Structure-based discovery of fiber-binding compounds that reduce the cytotoxicity of amyloid beta
Lin Jiang,
Cong Liu,
David Leibly,
Meytal Landau,
Minglei Zhao,
Michael P Hughes,
David S Eisenberg
Affiliations
Lin Jiang
Departments of Chemistry and Biochemistry and Biological Chemistry, Howard Hughes Medical Institute, UCLA–DOE Institute for Genomics and Proteomics, University of California, Los Angeles, Los Angeles, United States
Cong Liu
Departments of Chemistry and Biochemistry and Biological Chemistry, Howard Hughes Medical Institute, UCLA–DOE Institute for Genomics and Proteomics, University of California, Los Angeles, Los Angeles, United States
David Leibly
Departments of Chemistry and Biochemistry and Biological Chemistry, Howard Hughes Medical Institute, UCLA–DOE Institute for Genomics and Proteomics, University of California, Los Angeles, Los Angeles, United States
Meytal Landau
Departments of Chemistry and Biochemistry and Biological Chemistry, Howard Hughes Medical Institute, UCLA–DOE Institute for Genomics and Proteomics, University of California, Los Angeles, Los Angeles, United States
Minglei Zhao
Departments of Chemistry and Biochemistry and Biological Chemistry, Howard Hughes Medical Institute, UCLA–DOE Institute for Genomics and Proteomics, University of California, Los Angeles, Los Angeles, United States
Michael P Hughes
Departments of Chemistry and Biochemistry and Biological Chemistry, Howard Hughes Medical Institute, UCLA–DOE Institute for Genomics and Proteomics, University of California, Los Angeles, Los Angeles, United States
David S Eisenberg
Departments of Chemistry and Biochemistry and Biological Chemistry, Howard Hughes Medical Institute, UCLA–DOE Institute for Genomics and Proteomics, University of California, Los Angeles, Los Angeles, United States
Amyloid protein aggregates are associated with dozens of devastating diseases including Alzheimer’s, Parkinson’s, ALS, and diabetes type 2. While structure-based discovery of compounds has been effective in combating numerous infectious and metabolic diseases, ignorance of amyloid structure has hindered similar approaches to amyloid disease.
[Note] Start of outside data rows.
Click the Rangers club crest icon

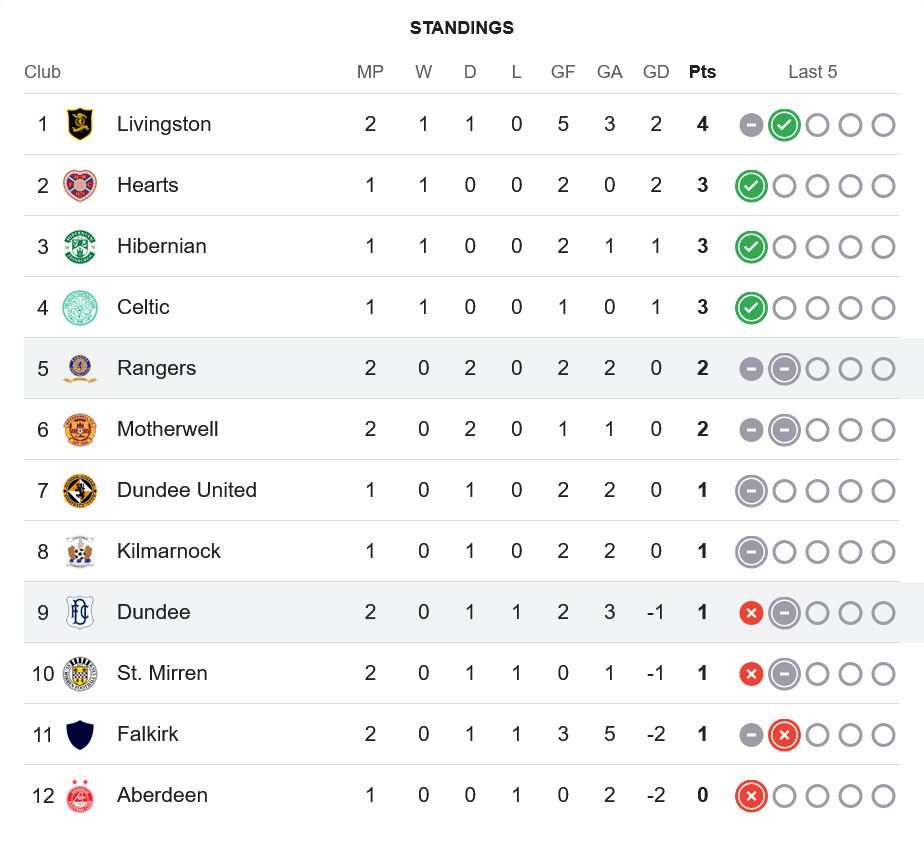[x=80, y=368]
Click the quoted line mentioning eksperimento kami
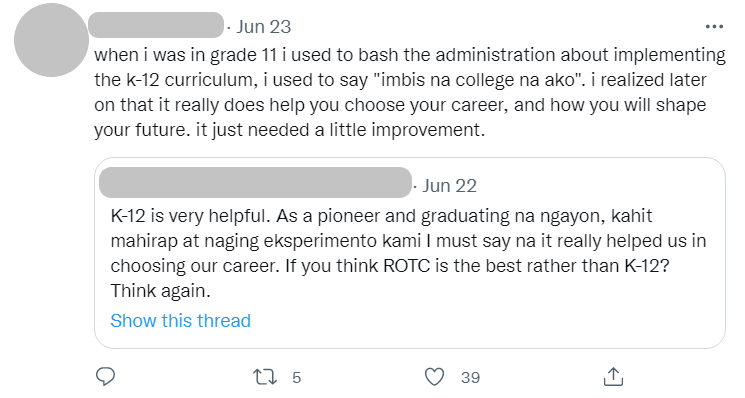The image size is (745, 398). 408,241
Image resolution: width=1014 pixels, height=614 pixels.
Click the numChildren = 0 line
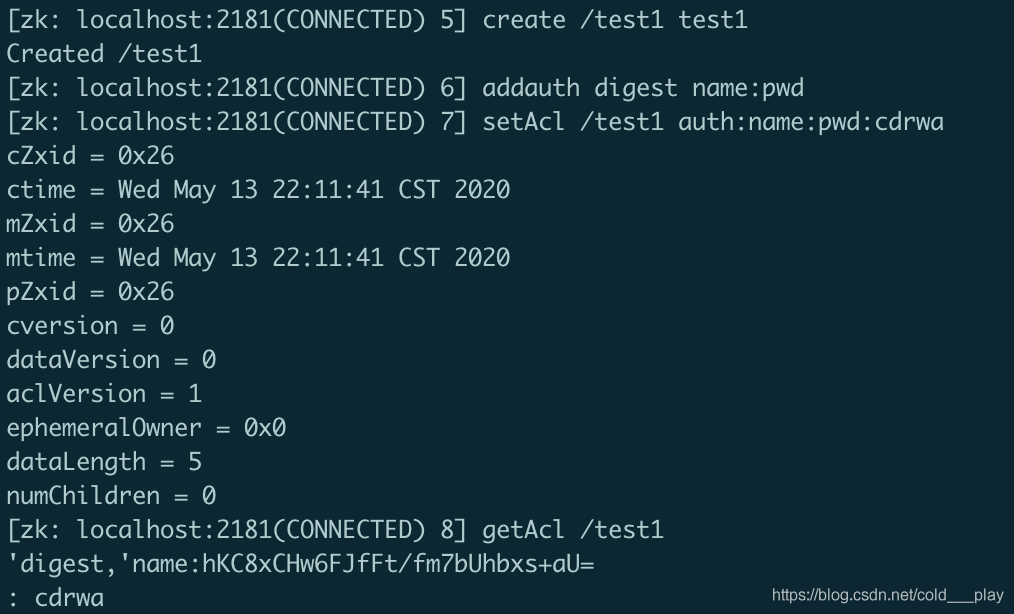111,496
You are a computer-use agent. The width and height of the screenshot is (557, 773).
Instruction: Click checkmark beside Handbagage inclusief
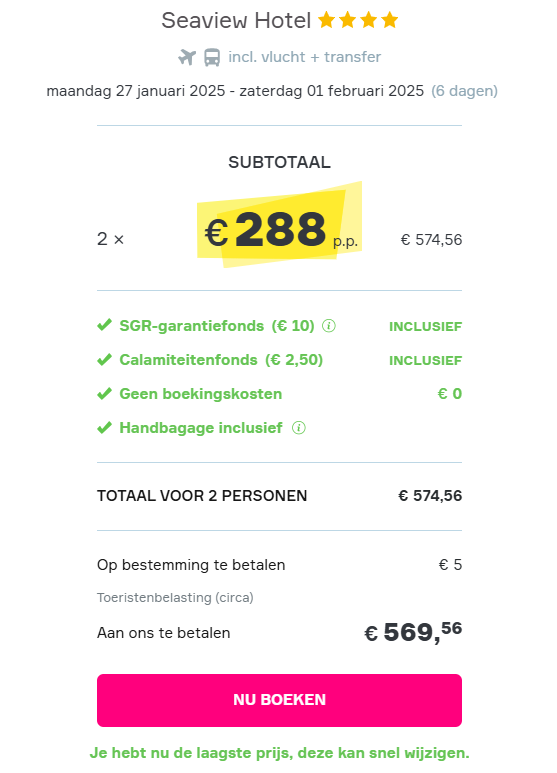(104, 427)
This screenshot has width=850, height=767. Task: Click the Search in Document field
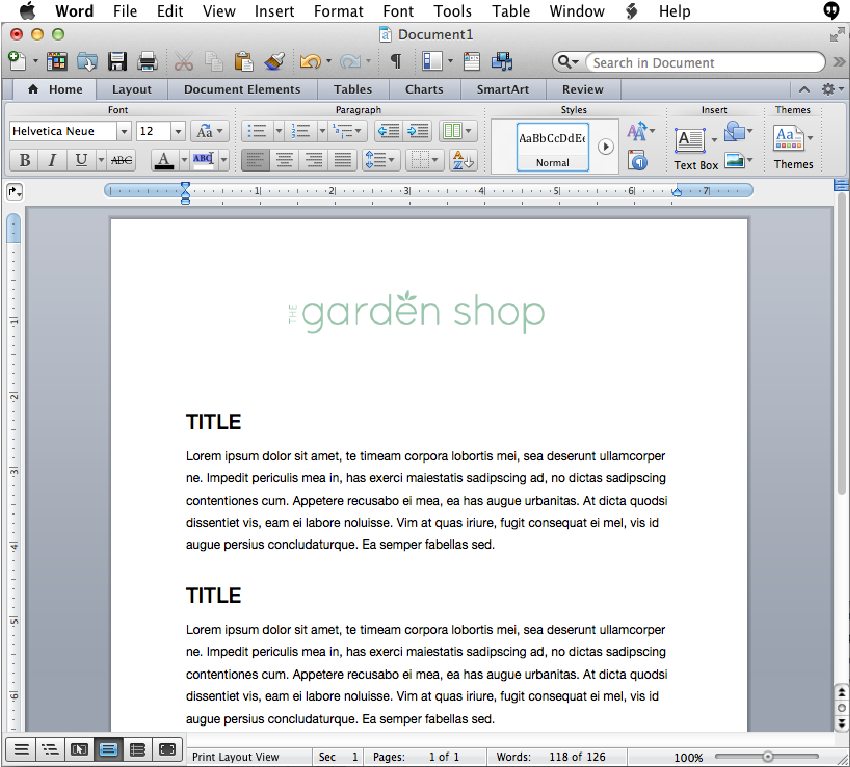(x=700, y=62)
Here we show that knowledge of the atomic structure of one of the adhesive, steric-zipper segments of the amyloid-beta (Aβ) protein of Alzheimer’s disease, when coupled with computational methods, identifies eight diverse but mainly flat compounds and three compound derivatives that reduce Aβ cytotoxicity against mammalian cells by up to 90%. Although these compounds bind to Aβ fibers, they do not reduce fiber formation of Aβ. Structure-activity relationship studies of the fiber-binding compounds and their derivatives suggest that compound binding increases fiber stability and decreases fiber toxicity, perhaps by shifting the equilibrium of Aβ from oligomers to fibers.